My experiences are certainly not like this study.

Drawing on the results of the National Child Development Study, which tracked for 50 years all British babies born during one week in March 1958, Kanazawa found that kids who scored higher on IQ tests grew up to drink larger quantities of alcohol on a more regular basis than their less intelligent peers. He evaluated other factors, including religion, frequency of church attendance, social class, parents’ education and self-reported satisfaction with life, and found that intelligence before age 16 was second only to gender in predicting alcohol consumption at age 23.

In Kanazawa’s model, illicit drugs constitute another evolutionarily novel experience—and he (and others) have also found a link between high IQ and experimentation with drugs. In Kanazawa’s study, the higher a respondent’s IQ before age 16, the more psychoactive substances he or she had tried by age 42. Another study found that 30-year-old women who had earned high scores on an IQ test at age five were more than twice as likely to have smoked weed or used cocaine in the previous year; men who had scored highly on IQ tests as children were 50 percent more likely to have recently consumed amphetamines or ecstasy.

Again not my experience, having never taken amphetamines nor ecstasy, and only  very mild drinker.

Possibly smart kids go on to have jobs that allow them to spend more money on expensive things like booze and drugs?

  • OrphanIsland

    It also makes them an obvious mark for dealers / friends, who would assume they have money to spend.

  • Mr_Blobby

    Yes drugs do cross social lines, but the violence still seems to be around the munters.

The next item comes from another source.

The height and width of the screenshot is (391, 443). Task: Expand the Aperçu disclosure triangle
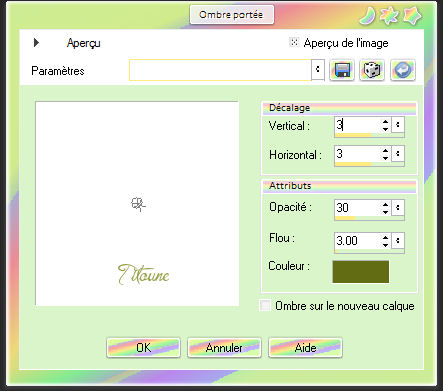36,42
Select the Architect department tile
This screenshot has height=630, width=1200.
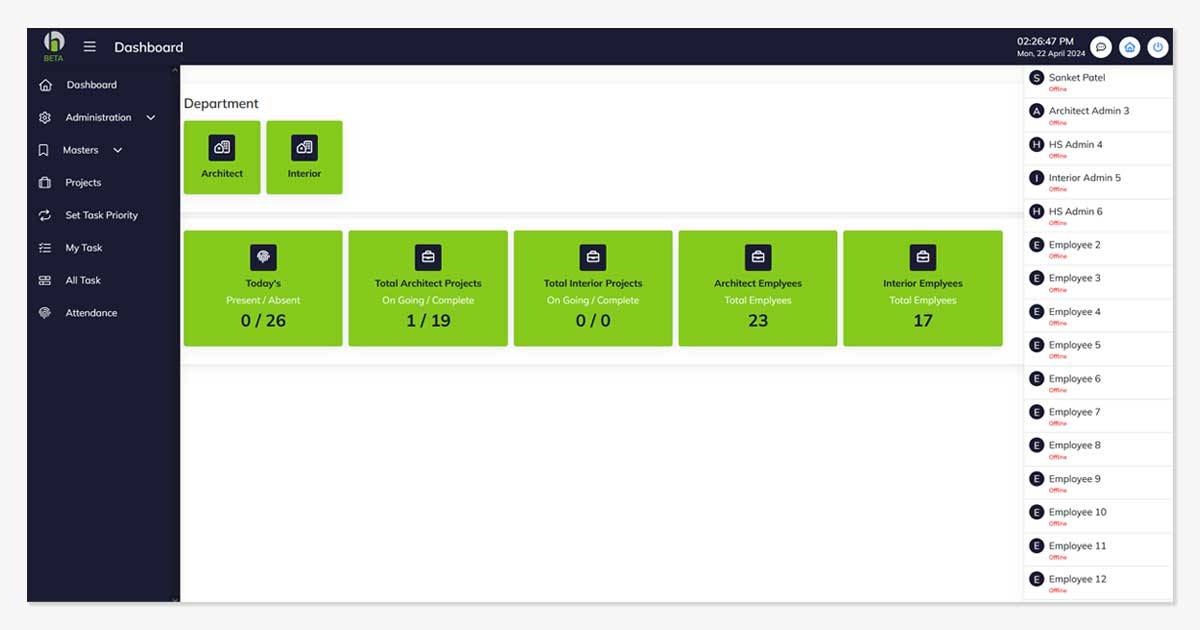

    Wonder who funded this useless study.

    • Pissedoffyouth

      Not really just around the munters – Nigella comes to mind.

      • Bunswalla

        Frequently, in my case. Often around bedtime.

    • Cowgirl

      It’s the munters who go on to abuse drugs and alcohol to the extent that they become violent.

  • blokeintakapuna

    Only users lose drugs.

    • Pissedoffyouth

      yeah nah

    • Bunswalla

      Haha of course Betty Swallocks would upvote that one. Where’s Mary Huff when we need her?

  • tspoon

    When I checked out my myer/briggs profile it turned out that people similar to myself, although possessed of reasonable amounts of intelligence and reasonably introspective to boot, did exhibit a greater tendency toward alcoholism than other types of people. Whatevs. Cheers.

  • Cowgirl

    I think the key word is ‘precocious’ – if you’re precocious in one area, you’re likely to be in others.
    Also more intelligent people I think tend to seek out experiences and more have a more enquiring mind, therefore might be more likely to try psychoactive drugs, in search of experience and deeper meanings to things. I think if you’re looking for ‘something more’ than just the usual, then it goes you’ll be inclined towards such things.
    I’m sure we don’t need a study to tell us that creative, intelligent people dig drugs, man.

  • ratmuncher

    Boozing is linked to peer pressure. Those who have an independent streak and an aversion to part of the herd, will make their own choices. Also It will be creative types with high IQs rather than all high IQs who will be more likely to experiment with mind altering drugs. Mathematical and logic base IQs like lawyers and accountants prefer cocaine and P, Cam’s pick of income is correct.